(Data for the task begins)

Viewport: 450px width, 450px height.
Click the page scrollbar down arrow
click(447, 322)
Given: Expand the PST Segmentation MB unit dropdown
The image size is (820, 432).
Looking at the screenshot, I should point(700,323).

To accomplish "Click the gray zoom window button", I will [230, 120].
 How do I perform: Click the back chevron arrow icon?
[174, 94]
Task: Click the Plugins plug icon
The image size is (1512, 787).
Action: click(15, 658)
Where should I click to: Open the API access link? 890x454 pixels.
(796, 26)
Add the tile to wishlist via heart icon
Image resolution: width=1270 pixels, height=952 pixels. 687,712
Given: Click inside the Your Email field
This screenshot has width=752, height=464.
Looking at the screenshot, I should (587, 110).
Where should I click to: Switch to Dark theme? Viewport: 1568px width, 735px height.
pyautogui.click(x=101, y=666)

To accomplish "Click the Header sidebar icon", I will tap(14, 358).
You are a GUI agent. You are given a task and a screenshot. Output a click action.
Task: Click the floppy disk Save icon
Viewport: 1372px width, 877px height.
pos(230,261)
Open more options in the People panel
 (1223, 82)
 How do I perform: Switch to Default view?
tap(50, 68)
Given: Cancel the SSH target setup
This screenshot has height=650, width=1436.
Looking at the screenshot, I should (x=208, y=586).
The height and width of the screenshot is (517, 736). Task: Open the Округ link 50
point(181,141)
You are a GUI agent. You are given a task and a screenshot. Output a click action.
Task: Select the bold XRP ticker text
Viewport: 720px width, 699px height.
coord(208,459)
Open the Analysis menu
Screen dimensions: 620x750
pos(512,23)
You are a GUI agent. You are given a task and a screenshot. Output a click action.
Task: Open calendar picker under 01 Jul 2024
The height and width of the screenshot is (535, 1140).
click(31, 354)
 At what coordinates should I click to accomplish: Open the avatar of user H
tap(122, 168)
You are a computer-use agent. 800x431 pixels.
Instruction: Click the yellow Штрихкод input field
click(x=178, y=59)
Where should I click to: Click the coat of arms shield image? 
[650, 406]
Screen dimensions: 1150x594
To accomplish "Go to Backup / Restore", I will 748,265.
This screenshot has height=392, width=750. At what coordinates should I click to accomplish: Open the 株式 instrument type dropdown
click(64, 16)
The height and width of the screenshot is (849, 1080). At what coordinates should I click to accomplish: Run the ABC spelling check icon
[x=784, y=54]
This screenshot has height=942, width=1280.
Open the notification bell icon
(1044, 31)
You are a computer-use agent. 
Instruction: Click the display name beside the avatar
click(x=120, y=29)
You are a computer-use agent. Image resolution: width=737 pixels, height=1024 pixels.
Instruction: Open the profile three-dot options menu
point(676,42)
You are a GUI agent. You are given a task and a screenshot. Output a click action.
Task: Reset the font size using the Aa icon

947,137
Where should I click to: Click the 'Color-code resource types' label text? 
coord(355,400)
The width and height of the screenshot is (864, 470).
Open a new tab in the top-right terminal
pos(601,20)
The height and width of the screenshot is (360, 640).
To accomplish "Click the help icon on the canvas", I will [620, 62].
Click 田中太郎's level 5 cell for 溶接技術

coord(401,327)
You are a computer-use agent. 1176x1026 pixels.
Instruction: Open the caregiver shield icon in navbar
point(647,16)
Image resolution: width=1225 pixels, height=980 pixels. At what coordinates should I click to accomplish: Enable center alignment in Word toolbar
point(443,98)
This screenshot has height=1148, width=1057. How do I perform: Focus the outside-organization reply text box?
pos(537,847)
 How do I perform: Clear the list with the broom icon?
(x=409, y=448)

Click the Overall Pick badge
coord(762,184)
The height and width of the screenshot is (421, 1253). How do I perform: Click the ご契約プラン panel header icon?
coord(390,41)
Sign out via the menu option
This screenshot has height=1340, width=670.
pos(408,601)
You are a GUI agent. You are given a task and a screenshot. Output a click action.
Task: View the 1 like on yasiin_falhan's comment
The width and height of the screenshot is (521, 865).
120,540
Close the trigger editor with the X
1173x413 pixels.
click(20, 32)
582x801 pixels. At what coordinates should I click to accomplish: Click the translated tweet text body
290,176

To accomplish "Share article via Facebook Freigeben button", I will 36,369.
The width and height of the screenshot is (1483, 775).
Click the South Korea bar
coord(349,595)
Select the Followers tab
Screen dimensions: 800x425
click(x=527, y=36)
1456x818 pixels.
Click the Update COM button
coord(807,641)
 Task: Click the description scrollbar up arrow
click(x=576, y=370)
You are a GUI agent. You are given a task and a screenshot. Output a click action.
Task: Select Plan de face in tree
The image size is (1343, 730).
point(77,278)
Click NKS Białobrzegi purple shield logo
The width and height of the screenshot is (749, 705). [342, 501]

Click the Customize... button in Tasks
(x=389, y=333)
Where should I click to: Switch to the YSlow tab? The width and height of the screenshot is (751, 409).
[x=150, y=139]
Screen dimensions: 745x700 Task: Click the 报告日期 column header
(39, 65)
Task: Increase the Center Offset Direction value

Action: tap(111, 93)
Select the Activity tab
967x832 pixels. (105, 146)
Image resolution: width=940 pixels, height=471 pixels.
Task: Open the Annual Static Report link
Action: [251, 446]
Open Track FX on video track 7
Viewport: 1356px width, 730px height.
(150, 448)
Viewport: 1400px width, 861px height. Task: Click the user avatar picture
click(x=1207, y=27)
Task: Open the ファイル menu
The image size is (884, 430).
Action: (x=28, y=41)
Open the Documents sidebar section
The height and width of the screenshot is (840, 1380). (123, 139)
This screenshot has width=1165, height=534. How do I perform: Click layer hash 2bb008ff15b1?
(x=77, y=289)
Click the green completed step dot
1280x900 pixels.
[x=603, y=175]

(Data for the task ends)

- _What to work on_
Copy the records above, keeping each line identical.

- _Answer section_
Viewport: 450px width, 450px height.
Click the page scrollbar down arrow
click(447, 322)
Given: Expand the PST Segmentation MB unit dropdown
The image size is (820, 432).
Looking at the screenshot, I should point(700,323).

To accomplish "Click the gray zoom window button", I will [230, 120].
 How do I perform: Click the back chevron arrow icon?
[174, 94]
Task: Click the Plugins plug icon
The image size is (1512, 787).
Action: click(15, 658)
Where should I click to: Open the API access link? 890x454 pixels.
(796, 26)
Add the tile to wishlist via heart icon
Image resolution: width=1270 pixels, height=952 pixels. 687,712
Given: Click inside the Your Email field
This screenshot has width=752, height=464.
Looking at the screenshot, I should (587, 110).
Where should I click to: Switch to Dark theme? Viewport: 1568px width, 735px height.
pyautogui.click(x=101, y=666)

To accomplish "Click the Header sidebar icon", I will tap(14, 358).
You are a GUI agent. You are given a task and a screenshot. Output a click action.
Task: Click the floppy disk Save icon
Viewport: 1372px width, 877px height.
pos(230,261)
Open more options in the People panel
 (1223, 82)
 How do I perform: Switch to Default view?
tap(50, 68)
Given: Cancel the SSH target setup
This screenshot has height=650, width=1436.
Looking at the screenshot, I should (x=208, y=586).
The height and width of the screenshot is (517, 736). Task: Open the Округ link 50
point(181,141)
You are a GUI agent. You are given a task and a screenshot. Output a click action.
Task: Select the bold XRP ticker text
Viewport: 720px width, 699px height.
coord(208,459)
Open the Analysis menu
Screen dimensions: 620x750
pos(512,23)
You are a GUI agent. You are given a task and a screenshot. Output a click action.
Task: Open calendar picker under 01 Jul 2024
The height and width of the screenshot is (535, 1140).
click(31, 354)
 At what coordinates should I click to accomplish: Open the avatar of user H
tap(122, 168)
You are a computer-use agent. 800x431 pixels.
Instruction: Click the yellow Штрихкод input field
click(x=178, y=59)
Where should I click to: Click the coat of arms shield image? 
[650, 406]
Screen dimensions: 1150x594
To accomplish "Go to Backup / Restore", I will 748,265.
This screenshot has height=392, width=750. At what coordinates should I click to accomplish: Open the 株式 instrument type dropdown
click(64, 16)
The height and width of the screenshot is (849, 1080). At what coordinates should I click to accomplish: Run the ABC spelling check icon
[x=784, y=54]
This screenshot has height=942, width=1280.
Open the notification bell icon
(1044, 31)
You are a computer-use agent. 
Instruction: Click the display name beside the avatar
click(x=120, y=29)
You are a computer-use agent. Image resolution: width=737 pixels, height=1024 pixels.
Instruction: Open the profile three-dot options menu
point(676,42)
You are a GUI agent. You are given a task and a screenshot. Output a click action.
Task: Reset the font size using the Aa icon

947,137
Where should I click to: Click the 'Color-code resource types' label text? 
coord(355,400)
The width and height of the screenshot is (864, 470).
Open a new tab in the top-right terminal
pos(601,20)
The height and width of the screenshot is (360, 640).
To accomplish "Click the help icon on the canvas", I will [620, 62].
Click 田中太郎's level 5 cell for 溶接技術

coord(401,327)
You are a computer-use agent. 1176x1026 pixels.
Instruction: Open the caregiver shield icon in navbar
point(647,16)
Image resolution: width=1225 pixels, height=980 pixels. At what coordinates should I click to accomplish: Enable center alignment in Word toolbar
point(443,98)
This screenshot has height=1148, width=1057. How do I perform: Focus the outside-organization reply text box?
pos(537,847)
 How do I perform: Clear the list with the broom icon?
(x=409, y=448)

Click the Overall Pick badge
coord(762,184)
The height and width of the screenshot is (421, 1253). How do I perform: Click the ご契約プラン panel header icon?
coord(390,41)
Sign out via the menu option
This screenshot has height=1340, width=670.
pos(408,601)
You are a GUI agent. You are given a task and a screenshot. Output a click action.
Task: View the 1 like on yasiin_falhan's comment
The width and height of the screenshot is (521, 865).
120,540
Close the trigger editor with the X
1173x413 pixels.
click(20, 32)
582x801 pixels. At what coordinates should I click to accomplish: Click the translated tweet text body
290,176

To accomplish "Share article via Facebook Freigeben button", I will 36,369.
The width and height of the screenshot is (1483, 775).
Click the South Korea bar
coord(349,595)
Select the Followers tab
Screen dimensions: 800x425
click(x=527, y=36)
1456x818 pixels.
Click the Update COM button
coord(807,641)
 Task: Click the description scrollbar up arrow
click(x=576, y=370)
You are a GUI agent. You are given a task and a screenshot. Output a click action.
Task: Select Plan de face in tree
The image size is (1343, 730).
point(77,278)
Click NKS Białobrzegi purple shield logo
The width and height of the screenshot is (749, 705). [342, 501]

Click the Customize... button in Tasks
(x=389, y=333)
Where should I click to: Switch to the YSlow tab? The width and height of the screenshot is (751, 409).
[x=150, y=139]
Screen dimensions: 745x700 Task: Click the 报告日期 column header
(39, 65)
Task: Increase the Center Offset Direction value

Action: tap(111, 93)
Select the Activity tab
967x832 pixels. (105, 146)
Image resolution: width=940 pixels, height=471 pixels.
Task: Open the Annual Static Report link
Action: [251, 446]
Open Track FX on video track 7
Viewport: 1356px width, 730px height.
(150, 448)
Viewport: 1400px width, 861px height. Task: Click the user avatar picture
click(x=1207, y=27)
Task: Open the ファイル menu
The image size is (884, 430).
Action: (x=28, y=41)
Open the Documents sidebar section
The height and width of the screenshot is (840, 1380). (123, 139)
This screenshot has width=1165, height=534. How do I perform: Click layer hash 2bb008ff15b1?
(x=77, y=289)
Click the green completed step dot
1280x900 pixels.
[x=603, y=175]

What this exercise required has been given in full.